WHAT IS ASKED: Edit the entries below so that every "screenshot" becomes "capture", keeping everything else the same, and leave the pictures out of your answer.

Records in a dataset:
━━━━━━━━━━━━━━━━

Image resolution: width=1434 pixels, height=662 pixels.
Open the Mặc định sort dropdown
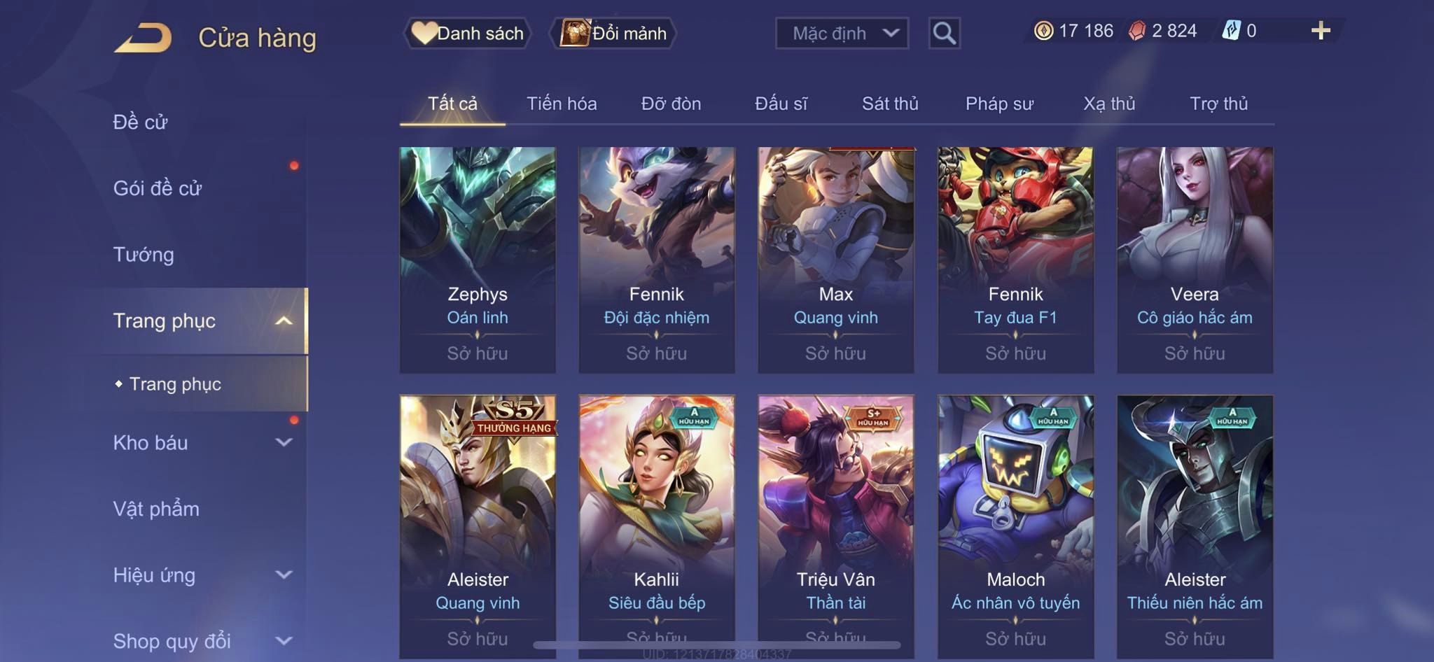point(842,33)
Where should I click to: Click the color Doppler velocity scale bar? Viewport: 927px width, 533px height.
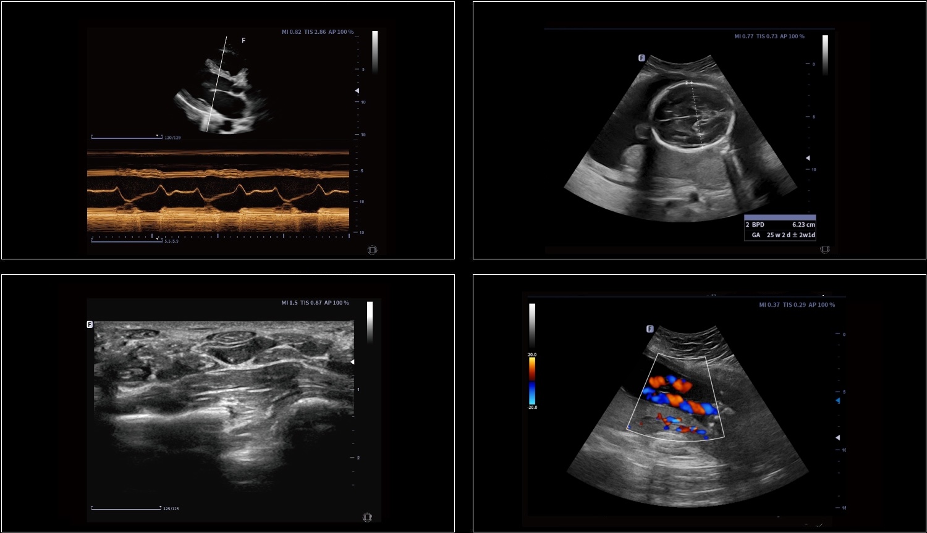[x=531, y=380]
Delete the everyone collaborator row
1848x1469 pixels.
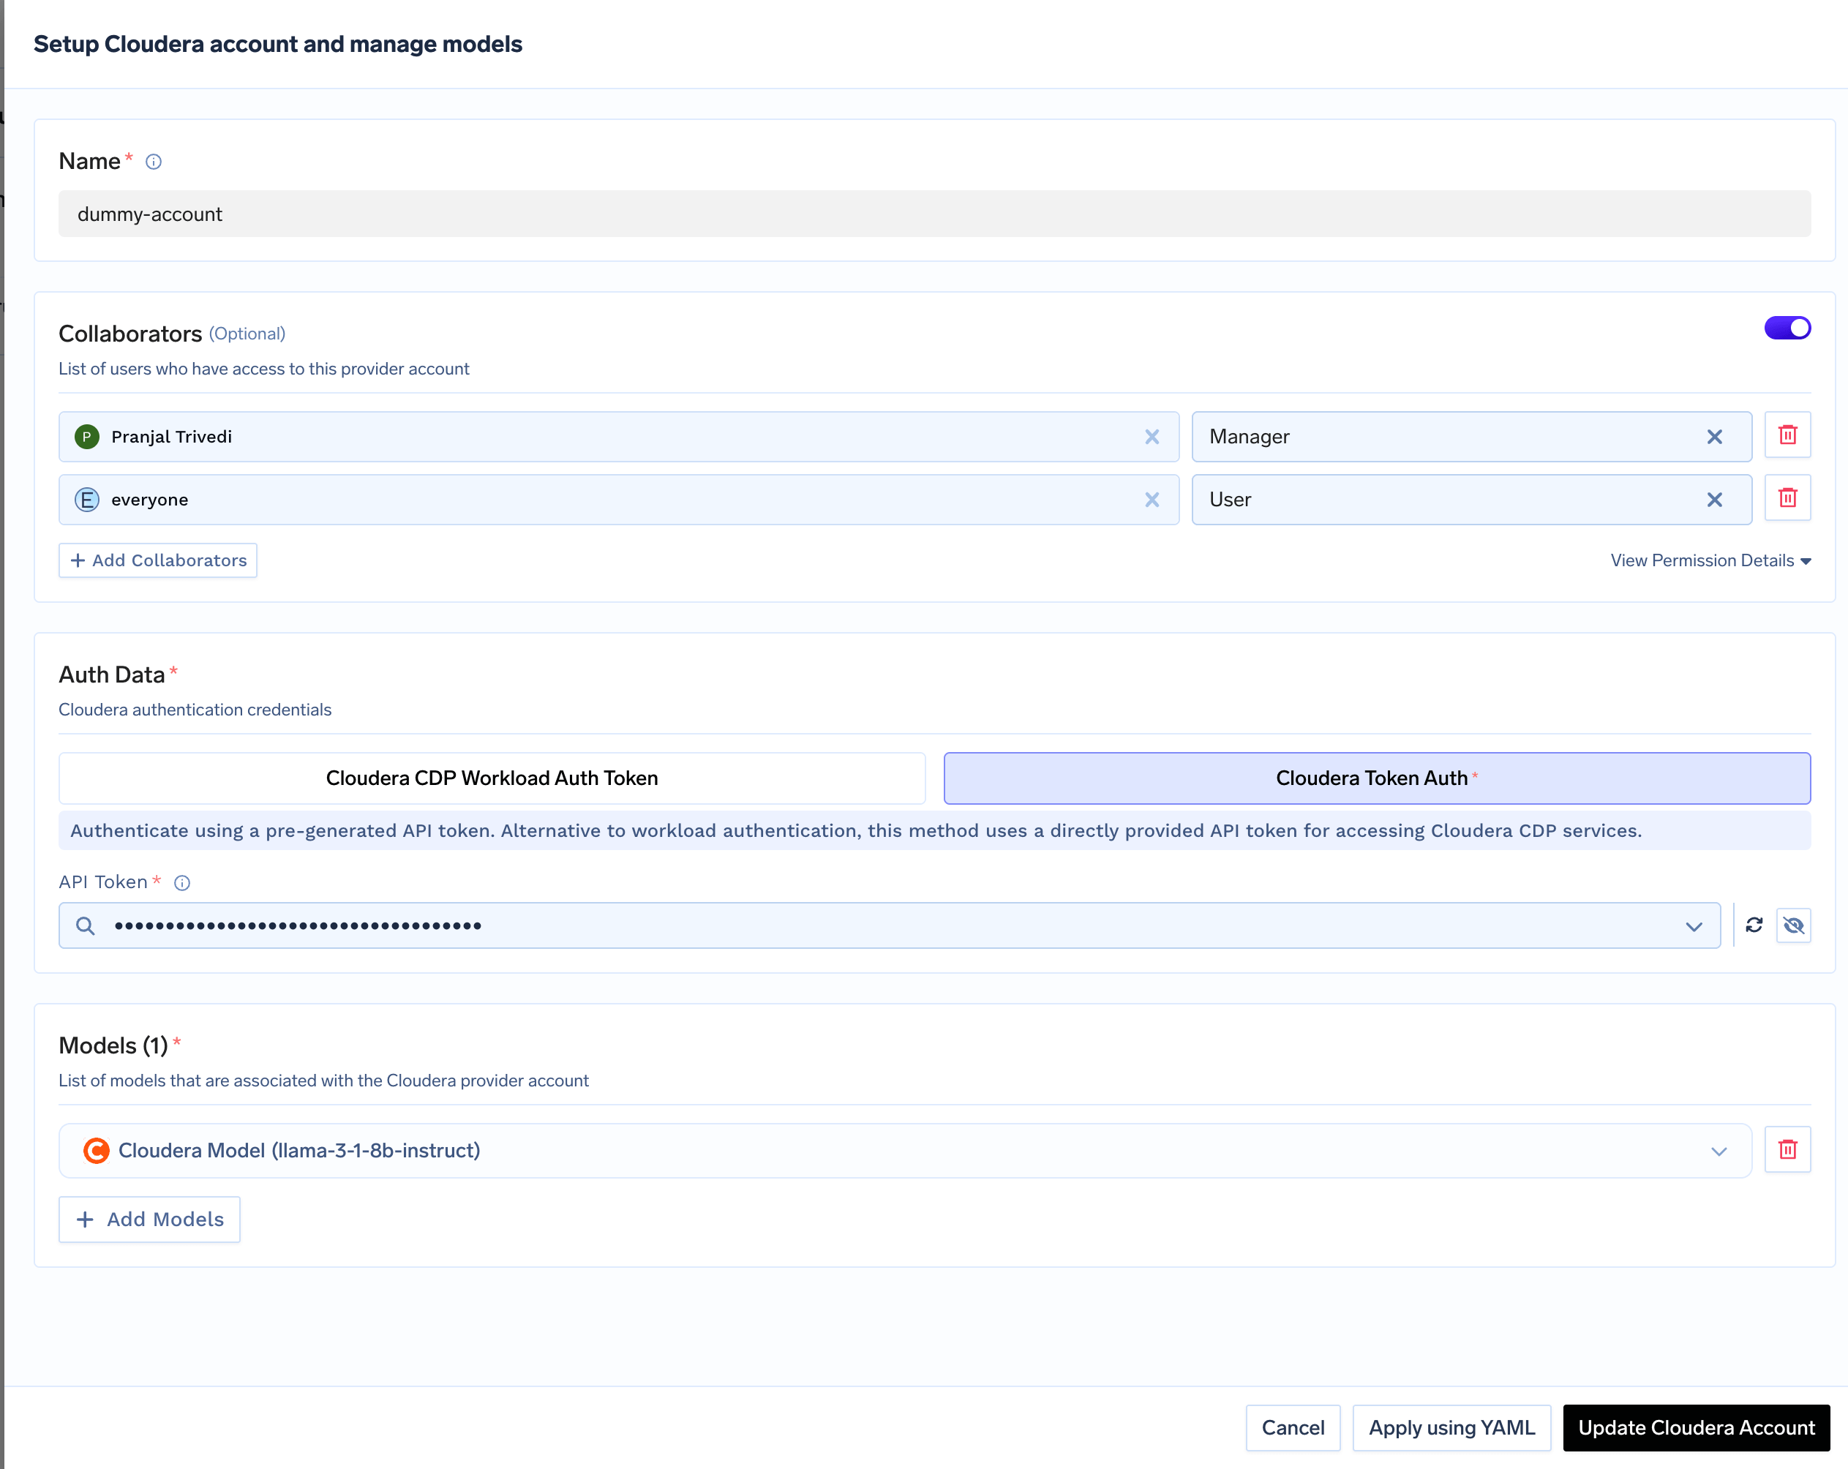pyautogui.click(x=1788, y=498)
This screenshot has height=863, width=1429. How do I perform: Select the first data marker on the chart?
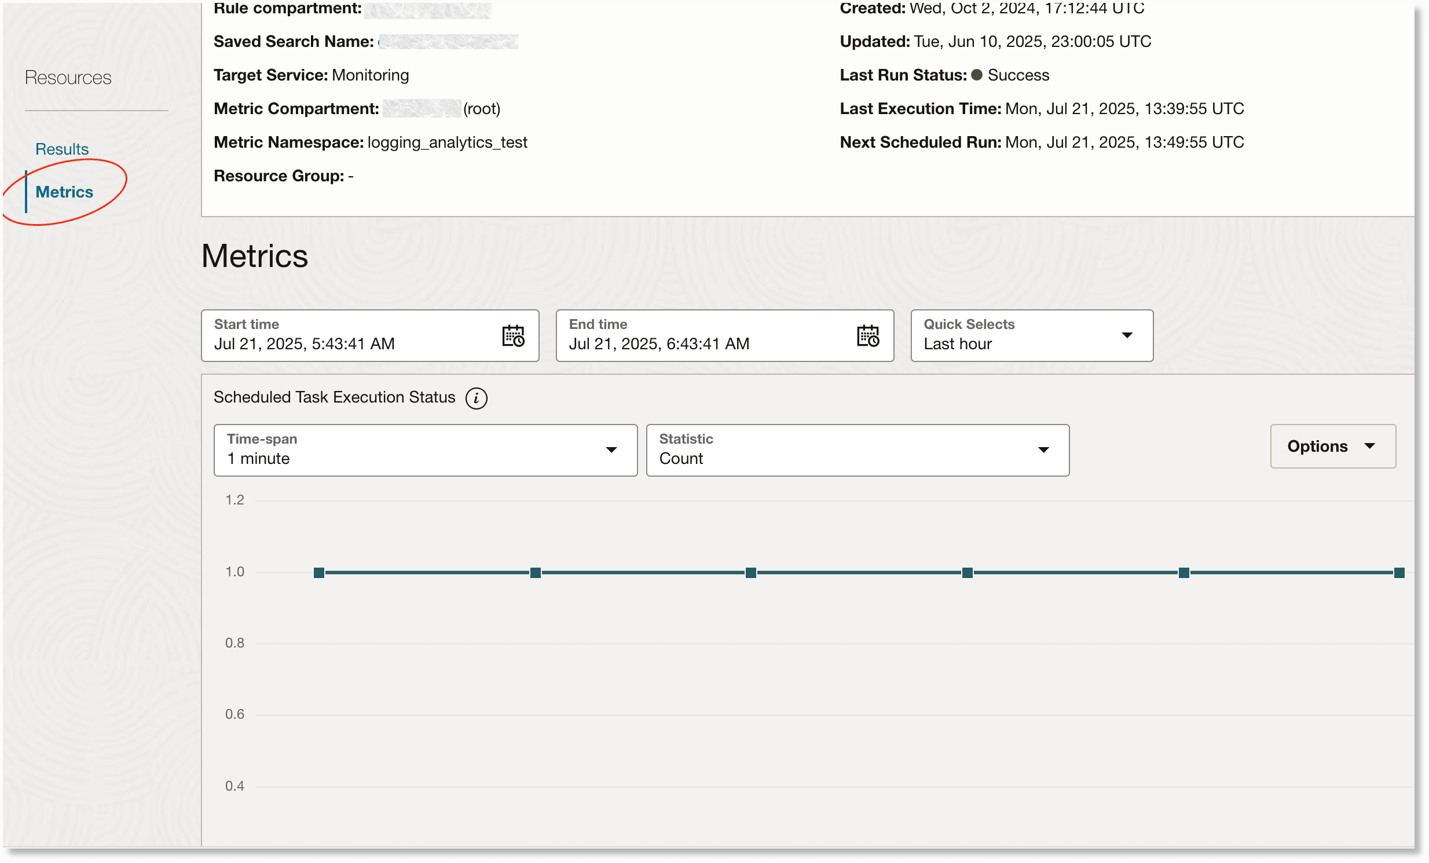pos(320,572)
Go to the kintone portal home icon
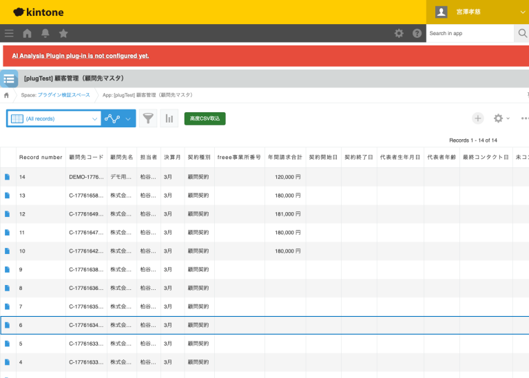529x378 pixels. [x=28, y=33]
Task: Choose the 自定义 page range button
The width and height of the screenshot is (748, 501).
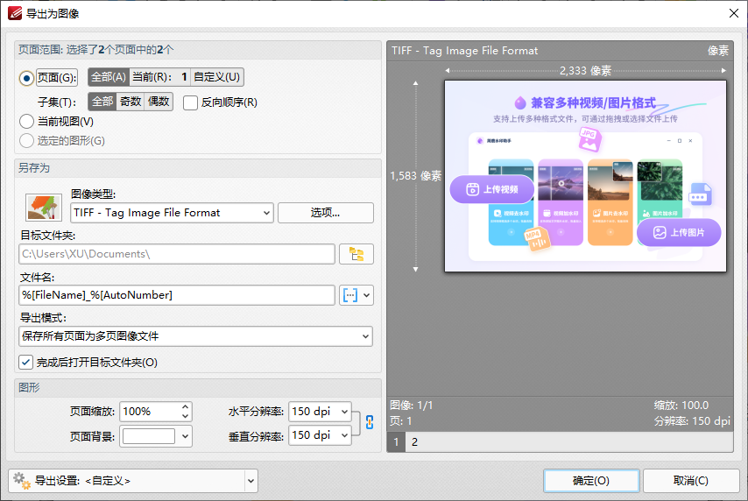Action: tap(216, 77)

━━━━━━━━━━━━━━━━

ANSWER TO THE EXERCISE:
Image resolution: width=1434 pixels, height=662 pixels.
Open the Mặc định sort dropdown
point(842,33)
Where should I click to: Click the color Doppler velocity scale bar? Viewport: 927px width, 533px height.
[x=531, y=380]
Delete the everyone collaborator row
1848x1469 pixels.
pyautogui.click(x=1788, y=498)
This capture has height=863, width=1429. How do I perform: Select the first data marker on the chart?
pos(320,572)
Go to the kintone portal home icon
529x378 pixels. [x=28, y=33]
Task: Choose the 自定义 page range button
The width and height of the capture is (748, 501).
Action: tap(216, 77)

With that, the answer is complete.